* Exercise *
Can you carry on the essay about turning 50 from where it stops, picking up after the last gift on its list?

--- START Source excerpt ---

On my desk at work rests a photo of my father and step mother in their early 50s. As my 50th birthday approaches at the end of April, I try not to over think that photo taken in 1986 at my brother’s wedding, when my father and Fran were only four years older than I am now. I try not to view 50 as the first step toward old age. Truthfully, turning 40 was more traumatic. Maybe turning 40 reveals the age when you know youth is gone (bye bye) and you take the first step into middle age; while at 50, you are knee deep in middle age and you’ve had 10 years to get used to living there. And let’s face it, you know so much more than you did 10, 20, 30, and 40 years ago.
I challenged myself this week to come up with 50 gifts or affirmations to give myself for my 50th birthday. Here they are:
- Get myself a writing studio. As some of my Facebook readers know, this week I rented some cool space with an artist friend and we are in the process of moving into our shared space. The rent is very inexpensive when split in two and the space is lovely. I’m writing from the studio NOW.
- Take myself seriously as a writer, as a person of wisdom, as a woman of experience. If one is forced to trade in youth and fertility, one must get something in exchange – I take experience, confidence, and self-knowledge, and you can have the tampons and the perfect body and the emotional confusion. Enjoy.
- See the Beatles’ tribute band, Rain, since I never got to see the Beatles when they were actually together. They broke up in 1970, when I was eight. Two of them are dead. Two of them are very old. I have floor tickets for April 14th.
- Join AARP (an association for older adults.) Don’t be vain. Take the discounts. The organization has already sent me a temporary card; apparently, they have my birthday on their minds also. The kid at Kentucky Fried Chicken has already given me a senior citizen’s discount without my even asking. Celebrate the 55 cents saved rather than stare in the mirror wondering: Do I look that old?
- Don’t worry about spending money if you are spending it on things that you value – like a writing studio, or personal training, or flying to Chicago to hang with a group of writers and read with them in the night at pubs and bars. That’s pretty cool, and not something I would have been capable of years ago.
- Fix up your house till it feels good to you again. A carpenter just did a beautiful job rebuilding the steps to my backdoor. Little things like that go a long way.

--- END Source excerpt ---
--- START Supplied material ---

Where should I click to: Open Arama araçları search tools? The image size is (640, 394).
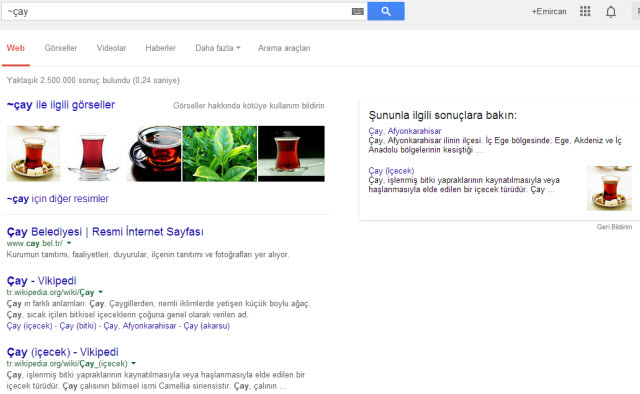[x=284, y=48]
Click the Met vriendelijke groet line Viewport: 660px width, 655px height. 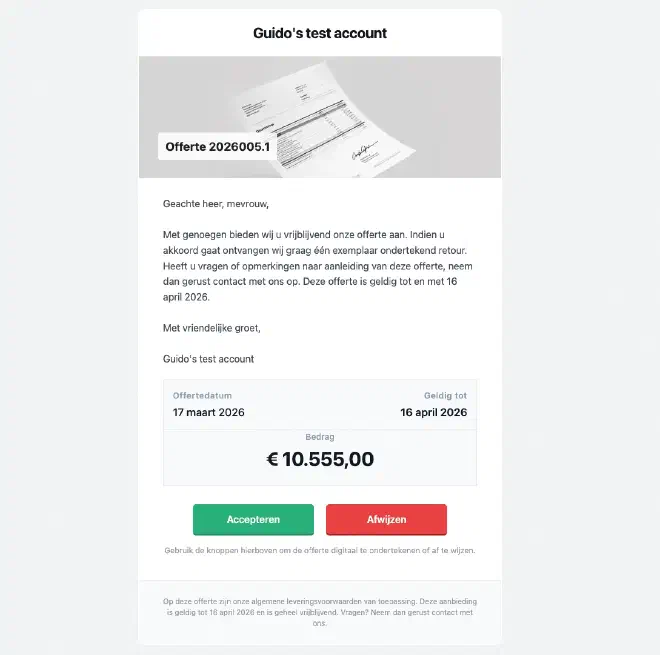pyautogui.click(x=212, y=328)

--- END Supplied material ---

* Response *
- Fix up your body till it feels good to you again. I’ve started working out 4 times a week as I once did, two with Randi, trainer extraordinaire, and two at the new fitness club across the street, mainly because it has a pool!
- If I put on a few extra pounds, despite my best efforts at keeping fit, and if my stomach is no longer perfect, no longer boasting sexy ab lines running down either side of a flat tummy (now not so flat), be okay with that. Give myself some leeway. Love my not quite so perfect body.
- Finish my first book. Stop telling myself it’s not worth finishing. It is.
- Write that second book. You do have it in you.
- Spend more time reading great books.
- Spend less time reading Facebook.
- Continue to make myself vulnerable in love; it’s one of my finer qualities even when it gets hard or embarrassing or sad.
- Keep taking risks with my activities and my personal relationships – travel, love, speak up, be yourself. WTF – you’re fifty!
- Don’t worry that I don’t write as well as other people, that I will never be one of the literary greats of society. I write well enough, and I have people interested in what I have to say.
- Don’t be afraid to laugh and smile, I mean, really let it go. Stop covering my nose and my mouth, just because long ago, someone stuck a pair of glasses on a butternut squash and said, “This is Cindy.” Big nose. That happened 35 years ago, get over it. Same with the comment from an ex-boyfriend, “I’d like a nude poster of you from the neck down.” It made me feel ugly from the neck up. Again, that was 35 years ago. Get over it.
- Don’t fear growing older. Don’t I feel that my life is better than it ever has been? A resounding YES!
- Sleep when I feel like it. Sleep like cats.
- Dance when I feel like it. Dance like a bunny doing a binky (bunny happy dance.)
- Don’t worry about how I look.
- Don’t worry about what people think of me.
- Don’t worry that I will die someday.
- Celebrate the moments of my life as often as possible.
- Document those amazing moments of my life. I’ve had several just in the last 4 months!
- Be bitchy when I need to be.
- Stop apologizing so much when I haven’t done anything wrong.
- Play with the cats without feeling guilty I’m not writing.
- Write without feeling guilty I’m not playing with the cats.
- Work hard at the office, but accept I will never be the geniuses that my coworkers are (and they ARE!) I bring my own special talents to the job and the team.
- Do what I can for my mother but know I must live my own life.
- Accept the changes in my body.
- Accept the changes in my mood.
- Accept the changes in my perspective. My apologies to those under 35, especially to those who are “old souls” but damn, anything below 35 sounds so young to me. You’ll see what I mean someday.
- Accept the wrinkles around my eyes.
- Keep my mind more open than it has been in the past, to different ideas, different kinds of people, different ways of seeing the world, and different ways of viewing my life.
- Believe that my life has meaning, even if I can’t define it.
- Believe that I will always be okay, even at that moment when I am ready to leave the earth. The key word is “ready.” I will be ready, so don’t worry now.
- Believe that people love me.
- Let people come and go in my life. Most people do not stay for a lifetime. This is what life is.
- Choose who I want to be with.
- Hope she chooses you.
- Choose someone else if she doesn’t.
- Eat red velvet cake and buttercream frosting a least once a month. Also, cheese puffs, green mint oreo cookies, and other unhealthy foods.
- If you need to cry, just cry and be done with it.
- Go to Japan.
- Go to LA.
- Go to England.
- Go to bed with someone you find sexy (don’t let 50 stop you.)
- Go to the place that makes you feel happy.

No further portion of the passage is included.